1972 - 1998: Forstamtsleiter Dr. Sperber in Ebrach. Erste Idee für einen Nationalpark

 

1998 - 2007: Dr. Sperber, Bamberger Landrat Denzler, Hassfurter Landrat Handwerker und Ebrachs Bürgermeister Schneider erarbeiten einen Vorschlag zum Nationalpark Steigerwald - allerdings ohne große Öffentlichkeitsbeteiligung 

2007 - 2011: Diskussionsphase zum Nationalpark. Gründung von "Pro-Nationalpark" mit BN in der Koordination. Auch gründet sich die Gegeninitiative "Unser Steigerwald"

Oktober 2012: Veröffentlichung eines Vorschlages zu einer Nationalparkverordnung von "Pro Nationalpark"

April 2014: Ausweisung eines weiteren großen Prozessschutzgebiets vom Landkreis Bamberg (Landrat Dr Denzler)
Geschützter Landschaftsbestandteil: "Der hohe Buchene Wald im Ebacher Forst" mit Prozessschutzzone von 393 ha und einer Entwichkungszone von 382 ha, um das NWR Brunnstube und NWR Waldhaus zu verbinden.

Mai 2014: Die bayerische Staatsregierung (Umweltminister Dr Marcel Huber und Forstminister Helmut Brunner) wollten zusammen mit dem neuen Bamberger Landrat Johann Kalb die Verordnung mit sofortiger Wirkung außer Vollzug setzen. Damit beweist die Staatsregierung ihren Willen sich aktiv der Nationalen Biodiversitätsstrategie zu widersetzen. Dieses funktioniert allerdings nicht so einfach. Es ist hierfür ein ordnungsgemäßes Verfahren notwendig deren fachliche Grundlage fehlt. Somit bleibt das Schutzgebiet erstmal bestehen.
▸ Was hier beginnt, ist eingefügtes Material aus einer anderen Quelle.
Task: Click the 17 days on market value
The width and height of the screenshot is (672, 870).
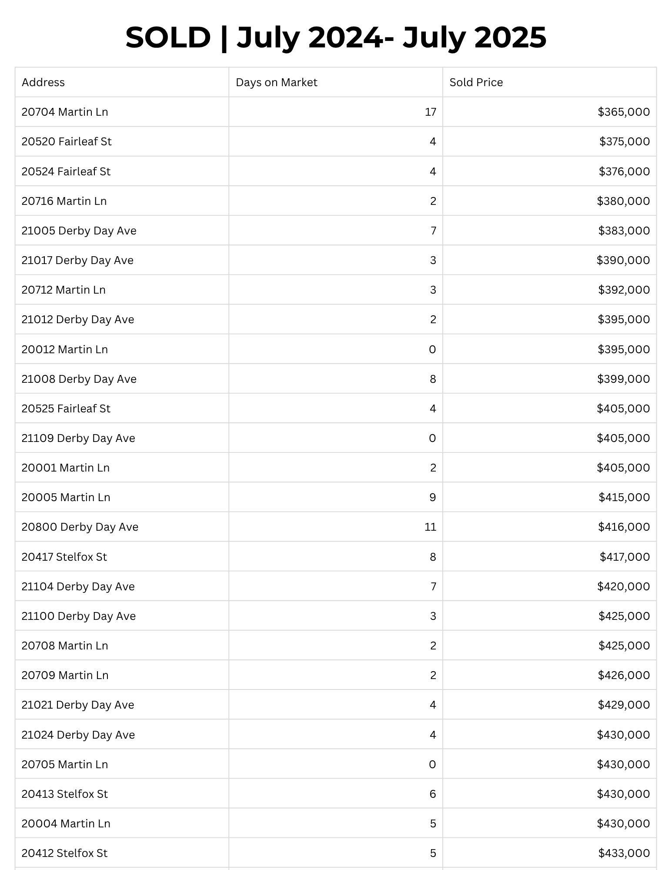Action: point(430,112)
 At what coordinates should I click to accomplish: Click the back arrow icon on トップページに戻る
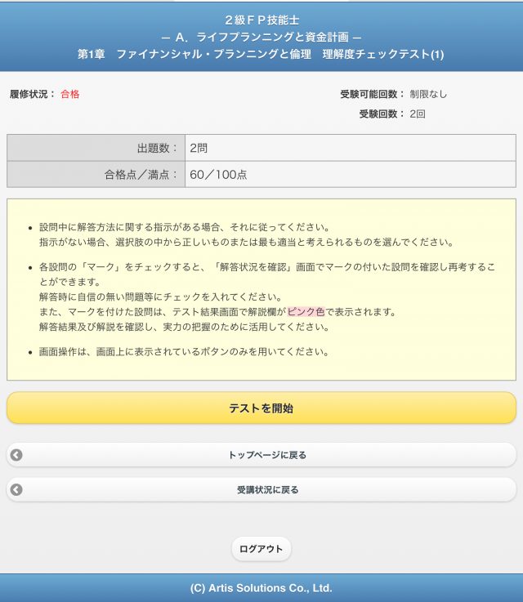tap(17, 455)
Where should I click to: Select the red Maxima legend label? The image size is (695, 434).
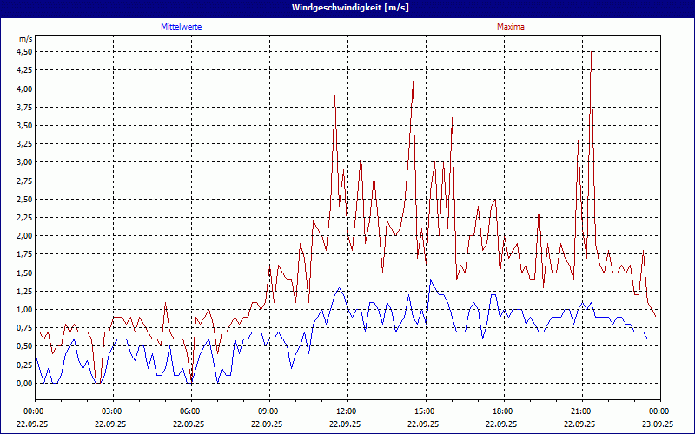(x=510, y=27)
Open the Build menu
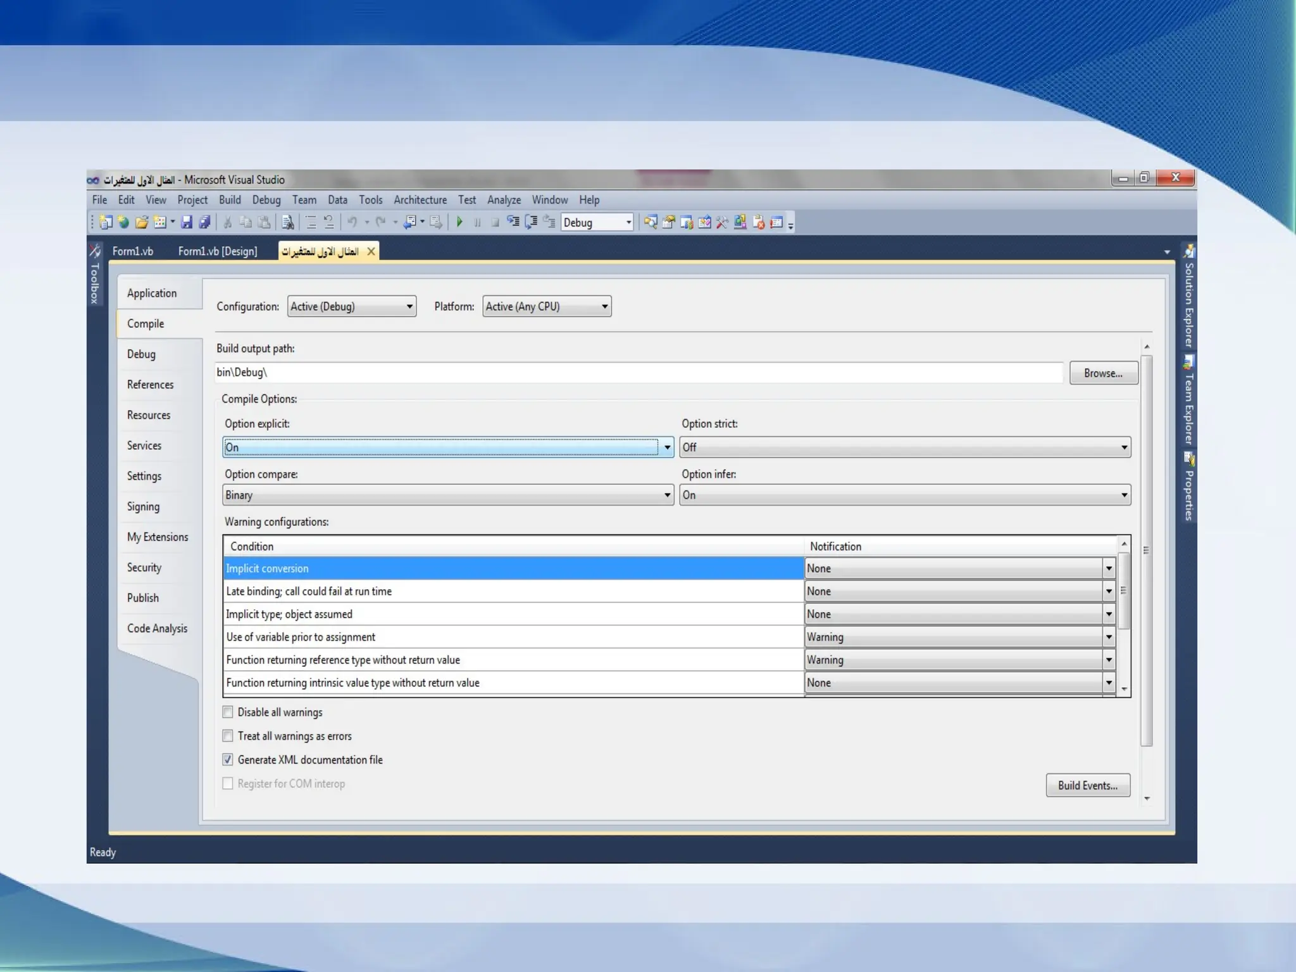The width and height of the screenshot is (1296, 972). click(x=230, y=200)
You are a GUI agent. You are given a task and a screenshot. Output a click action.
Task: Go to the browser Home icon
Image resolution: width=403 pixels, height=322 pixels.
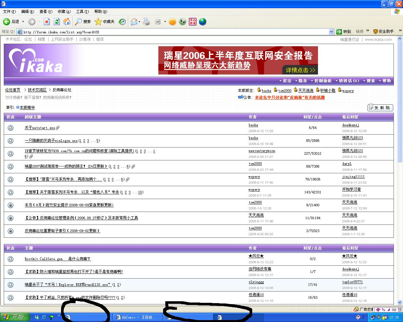[x=67, y=22]
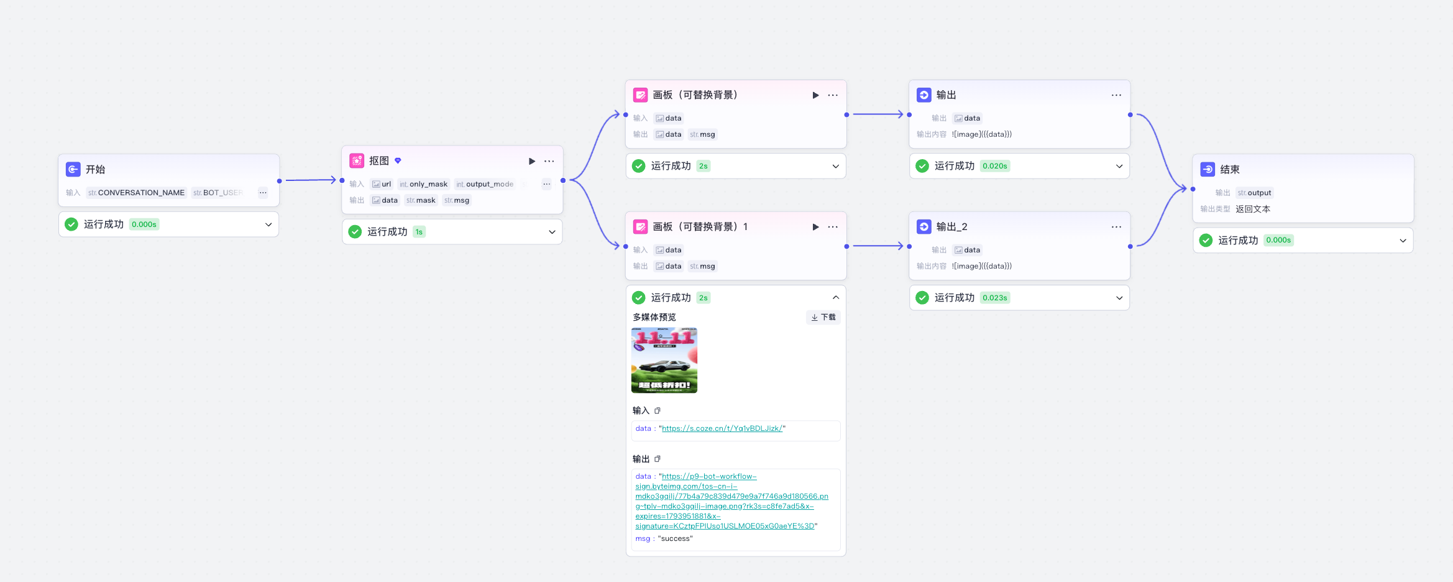This screenshot has height=582, width=1453.
Task: Expand the 输出_2 run result panel
Action: coord(1119,298)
Juni 2014: Eine deutliche Mehrheit von 61 Prozent der Bewohner in der Region Steigerwald befürworten einen Nationalpark. Das ist das Ergebnis einer repräsentativen TNS Emnid-Umfrage, die der BUND Naturschutz in Bayern (BN) und der WWF Deutschland im Auftrag gegeben haben. Zwei Drittel der Befragten sind zudem der Meinung, dass der Nationalpark Steigerwald Tiere, Pflanzen und alte Bäume besser schützt als ein Forst.
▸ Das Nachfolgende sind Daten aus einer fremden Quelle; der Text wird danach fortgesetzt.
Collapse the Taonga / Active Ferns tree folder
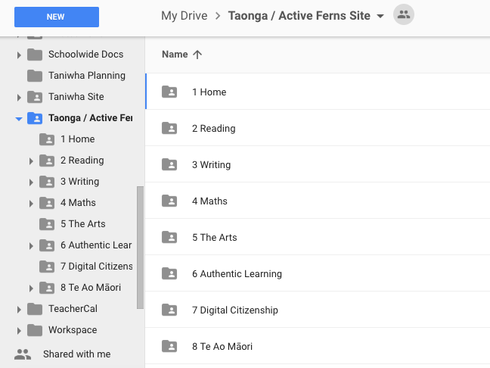490x368 pixels. point(19,119)
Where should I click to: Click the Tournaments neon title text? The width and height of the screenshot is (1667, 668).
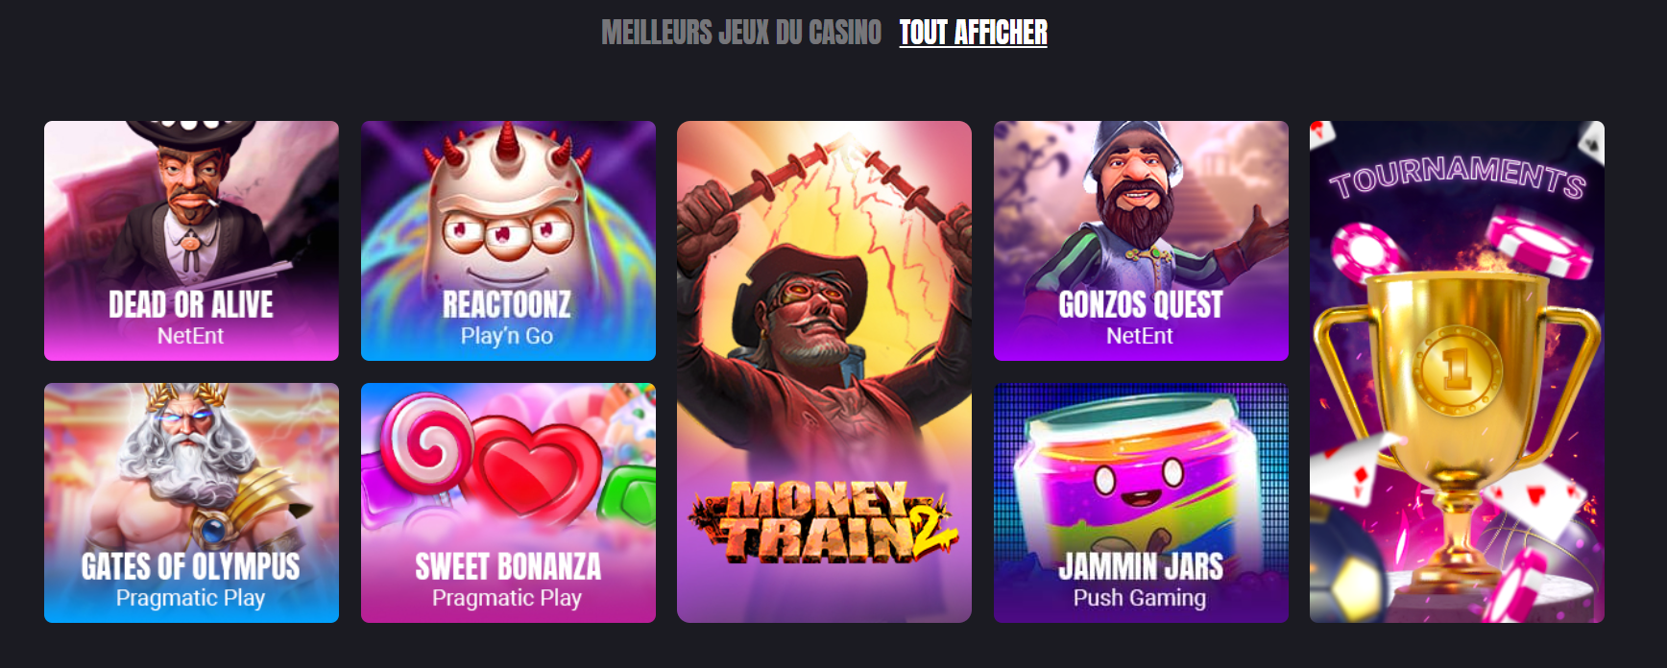pyautogui.click(x=1457, y=177)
Juli 2014: Gründung der Bürgerinitiative für einen Nationalpark Steigerwald "Verein Nationalpark Nordsteigerwald e.V."  www.verein-nationalpark-nordsteigerwald.de 

März 2015: Der Bayerische Landtag verabschiedet die Änderung des bayerischen Naturschutzgesetzes "Lex Steigerwald", das die Ausweisungshoheit von Geschützten Landschaftsbestandteilen (GLB) die grüßer als 10 ha sind, von den Landratsämtern in die Hände der Regierung legt. 

Mai 2015: Die Regierung von Oberfranken startet das Aufhebungsverfahren des Schutzgebietes "Der hohe Buchene Wald im Ebracher Forst " mit der Begründung die Ermächtigungsgrundlage des § 29 Bundesnaturschutzgesetzes wäre "überdehnt" worden. Auch fehle das Merkmal einer Abgrenzbarkeit von dem Schutzgebiet. Der BN will gerichtlich gegen die Aufhebung vorgehen.

Oktober 2015: Diskussionsprozess (Runder Tisch) startet mit verschiedenen Interessensgruppen (Kommunalpolitiker, Naturschutzverbände, Bauernverband, Waldbesitzervereinigung) zu Entwicklungsmöglichkeiten des Steigerwaldes

2016: Das Schutzgebiet "Der hohe Buchene Wald im Ebracher Forst" wurde behördlich aufgehoben. Klagen laufen noch

Juli 2016: Ministerpräsident Horst Seehofer nimmt den Steigerwald aus der Nationalparksuche explizit heraus

Dezember 2016: Umfrage zum Nationalpark Steigerwald: 65 Prozent der Befragten der Region und 55 Prozent der Befragten in den Kommunen rund um den diskutierten Nationalpark für falsch, dass die Staatsregierung den Steigerwald ausschließt. Deshalb appellieren BN, WWF und LBV an Ministerpräsident Horst Seehofer und die Landräte der Landkreise Bamberg, Hassberge und Schweinfurt, der deutlich gestiegenen Zustimmung und dem klaren Mehrheitswillen der Bevölkerung zu folgen. Fast 70 Prozent der Menschen in der Region erwarten sich von einem Nationalpark eine Aufwertung für den Steigerwald und wirtschaftliche Entwicklungschancen, auch in Form von neuen Arbeitsplätzen.